Written exercise
Reproduce verbatim the entries from the line with "Image resolution: width=900" up to and including the line with "Click the 2s".
****************
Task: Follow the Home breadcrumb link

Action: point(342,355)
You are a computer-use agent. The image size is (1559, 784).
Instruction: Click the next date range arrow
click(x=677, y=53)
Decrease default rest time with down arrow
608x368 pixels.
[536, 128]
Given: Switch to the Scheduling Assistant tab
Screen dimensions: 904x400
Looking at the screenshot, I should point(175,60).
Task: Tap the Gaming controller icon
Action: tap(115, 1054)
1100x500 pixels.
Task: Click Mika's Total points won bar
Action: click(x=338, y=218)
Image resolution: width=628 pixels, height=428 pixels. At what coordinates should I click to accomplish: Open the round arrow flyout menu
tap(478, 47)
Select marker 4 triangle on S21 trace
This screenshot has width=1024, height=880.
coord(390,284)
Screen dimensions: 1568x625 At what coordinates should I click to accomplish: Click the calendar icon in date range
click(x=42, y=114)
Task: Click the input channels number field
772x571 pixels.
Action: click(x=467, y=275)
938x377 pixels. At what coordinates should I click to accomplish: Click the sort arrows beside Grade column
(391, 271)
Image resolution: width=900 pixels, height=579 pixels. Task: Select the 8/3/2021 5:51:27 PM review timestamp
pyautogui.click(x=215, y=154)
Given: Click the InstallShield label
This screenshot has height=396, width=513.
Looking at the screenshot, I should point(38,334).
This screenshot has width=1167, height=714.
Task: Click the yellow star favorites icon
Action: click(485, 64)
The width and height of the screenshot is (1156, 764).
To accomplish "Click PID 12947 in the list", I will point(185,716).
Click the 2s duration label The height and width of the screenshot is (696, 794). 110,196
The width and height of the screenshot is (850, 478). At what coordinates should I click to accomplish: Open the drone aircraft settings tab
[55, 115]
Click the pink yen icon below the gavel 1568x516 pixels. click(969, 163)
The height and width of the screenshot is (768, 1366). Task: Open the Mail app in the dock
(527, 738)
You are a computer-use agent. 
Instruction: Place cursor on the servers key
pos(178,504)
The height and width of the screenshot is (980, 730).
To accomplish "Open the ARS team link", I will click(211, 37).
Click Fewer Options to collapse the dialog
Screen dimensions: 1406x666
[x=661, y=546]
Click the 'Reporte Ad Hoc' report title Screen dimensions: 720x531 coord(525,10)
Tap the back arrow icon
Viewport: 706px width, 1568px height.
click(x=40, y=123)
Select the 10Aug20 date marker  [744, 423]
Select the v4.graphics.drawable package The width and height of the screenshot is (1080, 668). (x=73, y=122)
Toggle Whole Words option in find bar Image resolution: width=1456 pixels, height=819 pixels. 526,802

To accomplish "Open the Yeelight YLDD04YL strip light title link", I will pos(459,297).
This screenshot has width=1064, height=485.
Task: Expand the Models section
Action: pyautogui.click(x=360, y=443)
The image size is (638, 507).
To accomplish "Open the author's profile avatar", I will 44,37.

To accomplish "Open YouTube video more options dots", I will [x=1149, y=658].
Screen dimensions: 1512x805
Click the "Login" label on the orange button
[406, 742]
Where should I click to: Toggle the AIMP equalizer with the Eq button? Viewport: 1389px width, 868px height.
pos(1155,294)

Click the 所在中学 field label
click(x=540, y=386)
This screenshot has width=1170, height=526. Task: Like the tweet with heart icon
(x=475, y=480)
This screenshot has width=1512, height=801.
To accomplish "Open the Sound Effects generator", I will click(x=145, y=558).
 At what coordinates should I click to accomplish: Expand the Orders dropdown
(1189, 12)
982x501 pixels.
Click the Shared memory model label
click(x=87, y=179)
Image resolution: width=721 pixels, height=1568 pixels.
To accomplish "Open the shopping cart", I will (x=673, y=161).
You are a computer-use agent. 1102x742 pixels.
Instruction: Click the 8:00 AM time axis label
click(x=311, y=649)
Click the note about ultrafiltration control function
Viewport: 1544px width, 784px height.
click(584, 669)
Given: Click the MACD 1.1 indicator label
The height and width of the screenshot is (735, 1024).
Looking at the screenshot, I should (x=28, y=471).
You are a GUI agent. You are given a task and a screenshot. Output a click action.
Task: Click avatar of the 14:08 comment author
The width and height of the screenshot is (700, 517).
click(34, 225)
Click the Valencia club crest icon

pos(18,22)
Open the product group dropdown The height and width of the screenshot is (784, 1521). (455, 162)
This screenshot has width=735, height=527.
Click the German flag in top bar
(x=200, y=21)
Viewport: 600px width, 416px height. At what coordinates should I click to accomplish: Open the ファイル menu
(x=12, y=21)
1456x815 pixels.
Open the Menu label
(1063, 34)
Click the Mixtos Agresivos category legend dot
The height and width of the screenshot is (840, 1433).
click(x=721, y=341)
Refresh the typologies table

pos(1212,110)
****************
Exercise output
Image resolution: width=900 pixels, height=579 pixels. Task: Select the 8/3/2021 5:51:27 PM review timestamp
pyautogui.click(x=215, y=154)
Given: Click the InstallShield label
This screenshot has height=396, width=513.
Looking at the screenshot, I should point(38,334).
This screenshot has width=1167, height=714.
Task: Click the yellow star favorites icon
Action: click(485, 64)
The width and height of the screenshot is (1156, 764).
To accomplish "Click PID 12947 in the list", I will point(185,716).
Click the 2s duration label The height and width of the screenshot is (696, 794). 110,196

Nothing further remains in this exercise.